Task goal: Count the lines in the data below that contain the word "screenshot" and report only that number.

Supplied records:
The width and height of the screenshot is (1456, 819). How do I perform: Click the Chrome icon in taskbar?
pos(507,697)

--

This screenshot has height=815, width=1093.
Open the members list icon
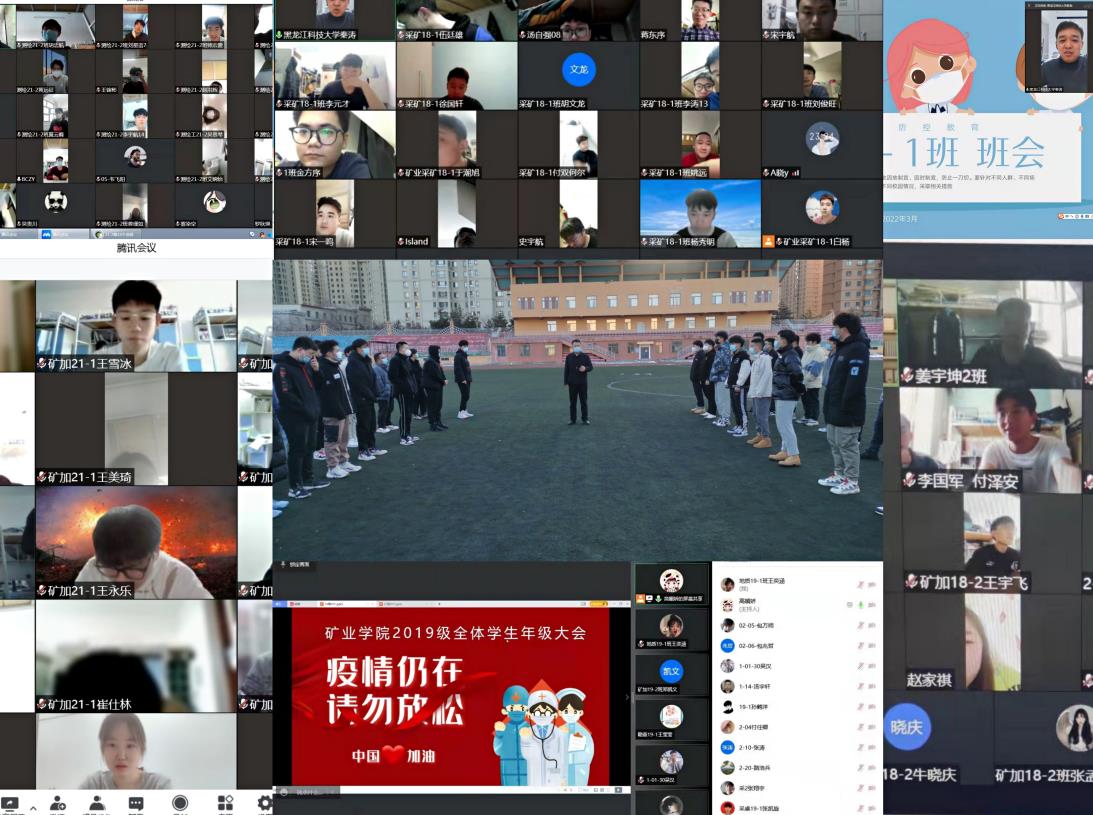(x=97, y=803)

Written response: 2